**Study material**

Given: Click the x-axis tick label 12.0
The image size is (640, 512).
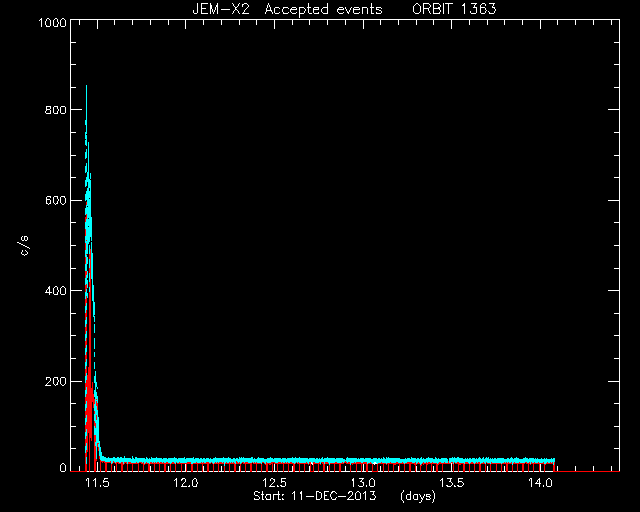Looking at the screenshot, I should point(186,483).
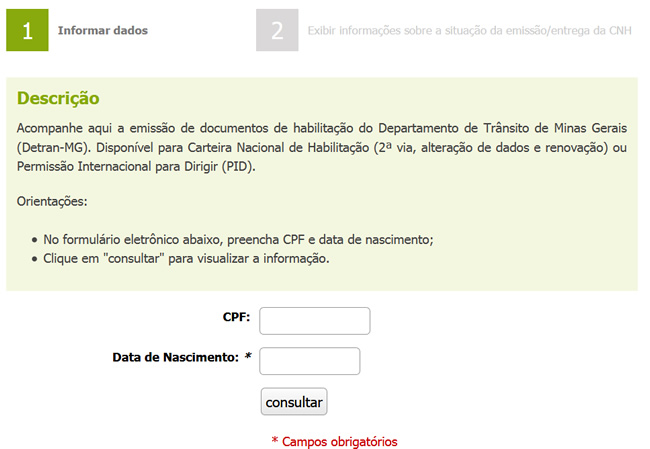The height and width of the screenshot is (449, 650).
Task: Click the paragraph starting "Acompanhe aqui a emissão"
Action: (322, 147)
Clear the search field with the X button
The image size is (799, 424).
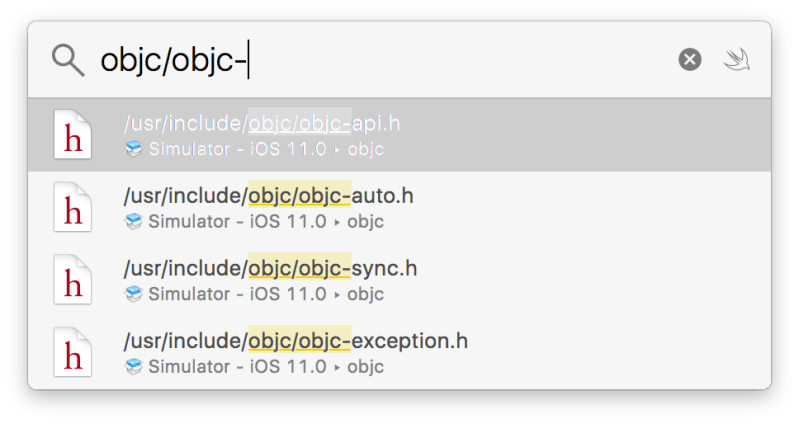tap(690, 60)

**Task directions**
From the line with "Clear the search field with the X button" down to the end of the entries, retype each line exactly as written, but drop the pictures.

**Answer space**
Clear the search field with the X button
The image size is (799, 424).
tap(690, 60)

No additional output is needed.